Expression and localization of the inducible isoform of nitric oxide synthase in nasal polyp epithelium
Article first published online: 4 JAN 2002
Blackwell Science Ltd, Oxford
Clinical & Experimental Allergy
Volume 28, Issue 2, pages 211–219, February 1998
How to Cite
Watkins, D. N., Lewis, R. H., Basclain, K. A., Fisher, P. H., Peroni, D. J., Garlepp, M. J. and Thompson, P. J. (1998), Expression and localization of the inducible isoform of nitric oxide synthase in nasal polyp epithelium. Clinical & Experimental Allergy, 28: 211–219. doi: 10.1046/j.1365-2222.1998.00215.x
- Issue published online: 4 JAN 2002
- Article first published online: 4 JAN 2002
- nasal polyps;
- nitric oxide;
- nitric oxide synthase
The pathogenesis of nasal polyp disease is poorly understood. Recent evidence has suggested that nitric oxide (NO), an endogenous soluble gas vasodilator and inflammatory mediator, may be synthesised within the nasal cavity. Three nitric oxide synthase isoforms have been identified in humans, with the inducible isoform (iNOS) generally expressed in the setting of inflammation.
The aim of this study was to detect and localize iNOS expression in nasal polyp tissue, and compare these findings with normal nasal turbinate tissue.
We examined the expression and localisation of inducible nitric oxide synthase (iNOS) in human nasal airway specimens from patients undergoing elective nasal turbinectomy (n = 5) or nasal polypectomy (n = 5). iNOS mRNA expression was determined by semi-quantitative reverse transcription-polymerase chain reaction (RT-PCR) followed by Southern blot analysis and localised by in situ hybridization. Densitometric data were analysed using Student's unpaired t-test. Adjacent sections were also examined for iNOS protein expression by immunohistochemistry.

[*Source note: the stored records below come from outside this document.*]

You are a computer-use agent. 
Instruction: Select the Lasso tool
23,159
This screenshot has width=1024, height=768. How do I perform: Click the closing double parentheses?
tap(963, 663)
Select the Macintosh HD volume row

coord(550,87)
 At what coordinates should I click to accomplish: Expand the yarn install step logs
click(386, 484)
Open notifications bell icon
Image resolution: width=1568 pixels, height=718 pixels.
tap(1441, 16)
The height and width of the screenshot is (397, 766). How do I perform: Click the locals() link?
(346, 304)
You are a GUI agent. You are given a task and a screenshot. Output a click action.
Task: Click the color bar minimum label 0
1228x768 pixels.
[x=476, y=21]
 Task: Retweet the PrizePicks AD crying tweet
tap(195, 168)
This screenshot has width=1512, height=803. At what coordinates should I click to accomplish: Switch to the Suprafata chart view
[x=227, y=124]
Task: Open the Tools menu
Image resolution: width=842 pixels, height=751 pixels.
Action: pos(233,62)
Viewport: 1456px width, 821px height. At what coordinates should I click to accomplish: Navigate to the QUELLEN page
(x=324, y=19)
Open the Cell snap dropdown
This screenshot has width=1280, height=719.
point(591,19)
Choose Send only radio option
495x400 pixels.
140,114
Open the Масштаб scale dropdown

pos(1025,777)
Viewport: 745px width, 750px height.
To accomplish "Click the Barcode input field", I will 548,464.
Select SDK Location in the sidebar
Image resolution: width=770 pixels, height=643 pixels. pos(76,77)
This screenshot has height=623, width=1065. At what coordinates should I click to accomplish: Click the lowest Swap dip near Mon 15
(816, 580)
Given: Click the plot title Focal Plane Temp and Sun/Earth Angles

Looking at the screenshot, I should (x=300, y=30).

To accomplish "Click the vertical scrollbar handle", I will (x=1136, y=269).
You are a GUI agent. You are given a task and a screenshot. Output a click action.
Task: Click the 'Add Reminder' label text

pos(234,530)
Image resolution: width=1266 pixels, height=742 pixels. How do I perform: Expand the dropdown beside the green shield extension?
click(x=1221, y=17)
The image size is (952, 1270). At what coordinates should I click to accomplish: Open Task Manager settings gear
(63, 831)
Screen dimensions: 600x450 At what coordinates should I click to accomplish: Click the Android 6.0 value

Semi-quantitative RT-PCR/Southern analysis of RNA obtained from the 10 surgical specimens demonstrated that iNOS mRNA expression was significantly increased in the five nasal polyps (P < 0.05). In situ hybridization studies revealed strong iNOS mRNA signal localized to the respiratory epithelium of nasal polyps, but not nasal turbinates. This pattern was confirmed by immunohistochemistry. Localization to inflammatory cells or other subepithelial structures was not seen.
We conclude that iNOS expression is upregulated in nasal polyp disease, and is localized to the polyp epithelial layer. These data reinforce the concept that the epithelial layer may be important in the pathogenesis of nasal disease, and suggest a potential role for NO in the formation of nasal polyps.